Connaissant l’importance d’amener le Top Management à comprendre son rôle dans une démarche Agile, je me devais de trouver un moyen d’être impactant :
- Quels sont les messages les plus pertinents à faire passer ?
- De quelle manière ?
- Comment susciter l’intérêt, ou tout du moins, ne pas générer de levée de boucliers ?

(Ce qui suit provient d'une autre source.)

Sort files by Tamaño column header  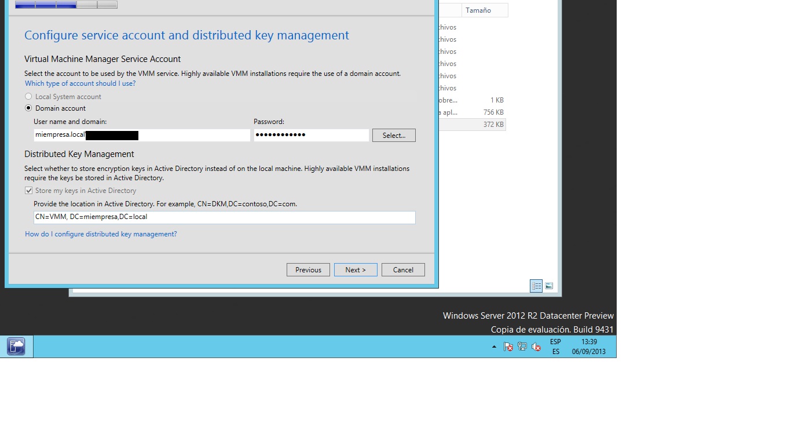click(484, 10)
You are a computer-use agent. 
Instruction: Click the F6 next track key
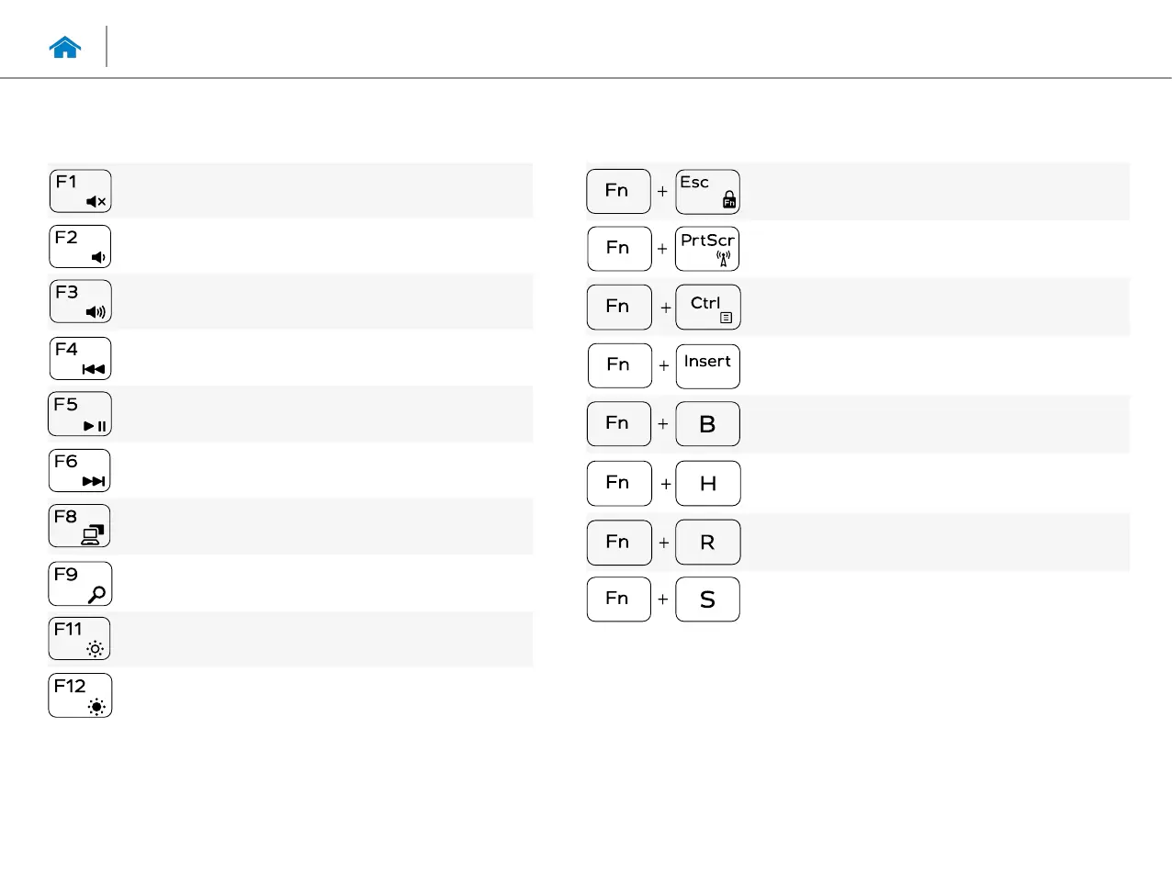pos(80,471)
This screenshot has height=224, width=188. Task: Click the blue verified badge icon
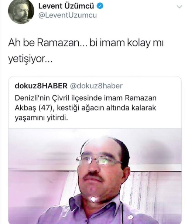click(x=100, y=6)
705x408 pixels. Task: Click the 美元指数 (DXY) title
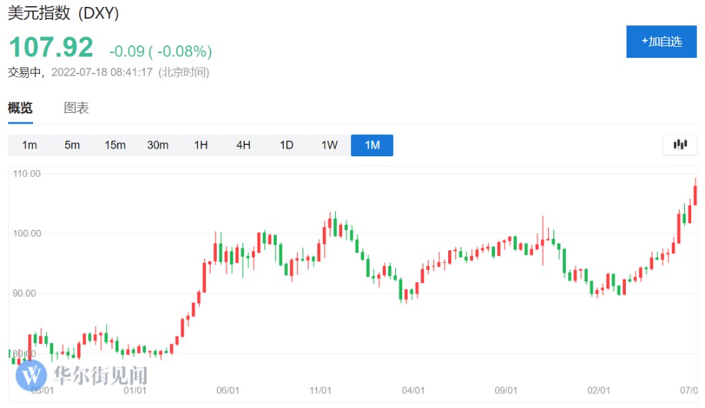pyautogui.click(x=63, y=14)
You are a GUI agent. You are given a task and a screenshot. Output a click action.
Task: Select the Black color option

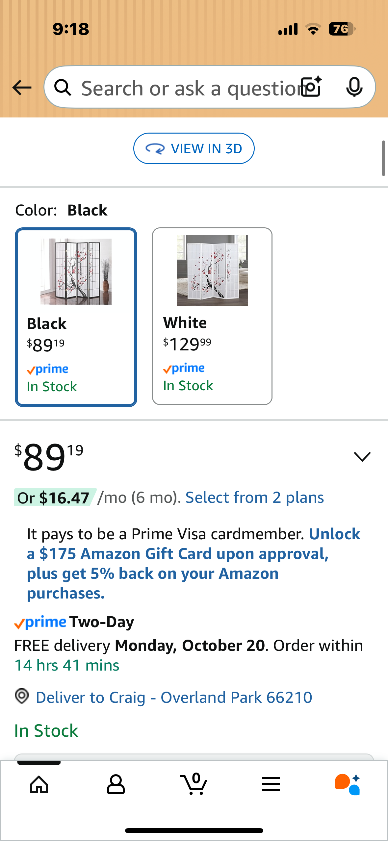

Voici comment j’ai répondu à cette demande, de la conception au déroulé de l’atelier ! 😉
Note : promis, je n’ai pas mis de costume ! 😛
Contexte de la demande
Je vous partage ci-dessous les données brutes du contexte et de la demande que j’ai reçus :
- La demande est une « Sensibilisation à l’Agilité » de 2h qui aura lieu pendant une journée de travail du CoDir
- La maturité du CoDir à ce sujet doit être considérée à 0
- Le public formé de Directeurs, environ 15 personnes
- Le besoin est de donner des bases sur l’Agilité de manière pragmatique et opérationnelle :
- La notion de chiffrage
- Ce que l’Agilité apporte
- Ce que l’Agilité est
- Ce que l’Agilité n’est pas
- Combattre la rumeur : « Agile, ça prend moins de temps »
- Public qui considère savoir ce qu’est la Gestion de Projet et qui trouve cela chiant
- Si possible aborder des sujets comme :
- Le principe Itératif
- Les tests utilisateurs et les retours Métier : l’importance d’être au plus proche des métiers
- Faire passer le Motto : « Stop Starting, Start Finishing »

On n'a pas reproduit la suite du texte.